Stefan Fundić

No. 13 – Borac Čačak
- Position: Power forward / center
- League: Aba league and KLS

Personal information
- Born: 30 June 1994 (age 31) Belgrade, Serbia, FR Yugoslavia
- Nationality: Serbian
- Listed height: 2.00 m (6 ft 7 in)
- Listed weight: 105 kg (231 lb)

Career information
- NBA draft: 2016: undrafted
- Playing career: 2014–present

Career history
- 2014–2017: Beovuk 72
- 2017: Vršac
- 2017–2019: Mega Bemax
- 2019–2020: Zadar
- 2020–2022: Igokea
- 2022–2024: Giessen 46ers
- 2024—2025: Mladost Zemun
- 2025—: Borac Čačak

Career highlights
- Bosnian League champion (2022); 2× Bosnian Cup winner (2021, 2022); Croatian Cup winner (2020);

= Stefan Fundić =

Serbian basketball player

Stefan Fundić (Стефан Фундић; born 30 June 1994) is a Serbian professional basketball player for Borac Čačak. Standing at 2.00 m, he plays at the power forward position.

--

Tasks to carry out:
a: In the Stefan Fundić profile, rewrite the part that opens with the words containing "Career highlights" and closes with "power forward position.", renaming "basketball player" to "athlete" wherever it occurs.
b: Using the Stefan Fundić profile, decide whether each statement is true, answering yes or no and quoting the words that settle it: (i) Fundić was born in Belgrade. (ii) Fundić was picked in the 2016 NBA draft. (iii) Fundić played for Zadar before joining Igokea.
The listing after this point is separate material that has nothing to do with the Stefan Fundić profile.

Saved data entries:
--

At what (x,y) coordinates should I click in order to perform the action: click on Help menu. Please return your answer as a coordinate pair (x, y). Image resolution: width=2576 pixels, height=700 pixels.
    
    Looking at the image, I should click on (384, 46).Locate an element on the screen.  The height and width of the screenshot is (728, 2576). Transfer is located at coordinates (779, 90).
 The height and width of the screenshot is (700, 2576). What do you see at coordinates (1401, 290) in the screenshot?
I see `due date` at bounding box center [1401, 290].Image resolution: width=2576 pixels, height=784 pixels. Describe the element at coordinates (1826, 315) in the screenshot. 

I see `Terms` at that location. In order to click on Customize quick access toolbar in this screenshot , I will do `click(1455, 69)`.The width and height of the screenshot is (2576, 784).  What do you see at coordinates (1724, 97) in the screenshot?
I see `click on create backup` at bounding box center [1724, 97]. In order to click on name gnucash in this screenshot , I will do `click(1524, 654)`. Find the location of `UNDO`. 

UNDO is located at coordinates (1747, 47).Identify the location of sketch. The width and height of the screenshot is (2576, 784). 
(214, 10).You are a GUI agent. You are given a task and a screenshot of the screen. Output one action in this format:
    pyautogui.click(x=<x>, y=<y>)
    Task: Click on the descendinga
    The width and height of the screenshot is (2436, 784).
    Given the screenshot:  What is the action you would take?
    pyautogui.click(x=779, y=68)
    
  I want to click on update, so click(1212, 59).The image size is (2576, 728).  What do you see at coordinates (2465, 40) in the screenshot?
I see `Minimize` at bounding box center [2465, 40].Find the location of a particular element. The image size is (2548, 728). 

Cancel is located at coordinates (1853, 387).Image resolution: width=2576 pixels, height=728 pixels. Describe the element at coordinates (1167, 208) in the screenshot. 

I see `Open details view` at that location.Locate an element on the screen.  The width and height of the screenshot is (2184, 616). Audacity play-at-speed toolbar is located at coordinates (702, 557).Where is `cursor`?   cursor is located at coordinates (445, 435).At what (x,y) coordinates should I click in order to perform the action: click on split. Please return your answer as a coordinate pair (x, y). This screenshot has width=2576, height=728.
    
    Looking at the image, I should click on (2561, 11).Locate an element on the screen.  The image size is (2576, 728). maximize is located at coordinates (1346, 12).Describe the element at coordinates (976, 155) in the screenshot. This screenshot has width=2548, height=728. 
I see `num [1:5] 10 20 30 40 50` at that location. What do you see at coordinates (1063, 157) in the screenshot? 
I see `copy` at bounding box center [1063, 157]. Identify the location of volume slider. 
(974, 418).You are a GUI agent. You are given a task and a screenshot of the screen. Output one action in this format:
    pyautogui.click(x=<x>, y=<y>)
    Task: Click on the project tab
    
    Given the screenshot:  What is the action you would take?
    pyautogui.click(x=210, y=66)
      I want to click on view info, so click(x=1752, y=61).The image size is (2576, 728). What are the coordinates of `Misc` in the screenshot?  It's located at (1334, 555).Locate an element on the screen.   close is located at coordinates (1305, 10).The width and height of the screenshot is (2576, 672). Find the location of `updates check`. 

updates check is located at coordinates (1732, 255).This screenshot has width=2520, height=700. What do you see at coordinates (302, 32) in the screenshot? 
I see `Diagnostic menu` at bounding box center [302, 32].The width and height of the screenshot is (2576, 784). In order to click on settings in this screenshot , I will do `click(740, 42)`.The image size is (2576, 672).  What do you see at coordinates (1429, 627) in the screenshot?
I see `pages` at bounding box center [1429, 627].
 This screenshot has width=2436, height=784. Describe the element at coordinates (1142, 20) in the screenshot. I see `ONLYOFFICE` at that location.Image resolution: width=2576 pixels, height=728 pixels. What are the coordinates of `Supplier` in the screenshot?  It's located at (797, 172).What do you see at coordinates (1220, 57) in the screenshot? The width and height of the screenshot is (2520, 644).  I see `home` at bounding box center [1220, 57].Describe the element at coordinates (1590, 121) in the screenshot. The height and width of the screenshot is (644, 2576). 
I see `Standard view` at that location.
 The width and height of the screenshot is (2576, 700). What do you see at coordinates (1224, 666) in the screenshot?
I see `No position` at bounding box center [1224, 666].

--

Replies:
a:
Career highlights
- Bosnian League champion (2022); 2× Bosnian Cup winner (2021, 2022); Croatian Cup winner (2020);

= Stefan Fundić =

Serbian athlete

Stefan Fundić (Стефан Фундић; born 30 June 1994) is a Serbian professional athlete for Borac Čačak. Standing at 2.00 m, he plays at the power forward position.

b:
(i) Yes: "Born: 30 June 1994 (age 31) Belgrade, Serbia, FR Yugoslavia"
(ii) No: "NBA draft: 2016: undrafted"
(iii) Yes: "2019–2020: Zadar" and "2020–2022: Igokea"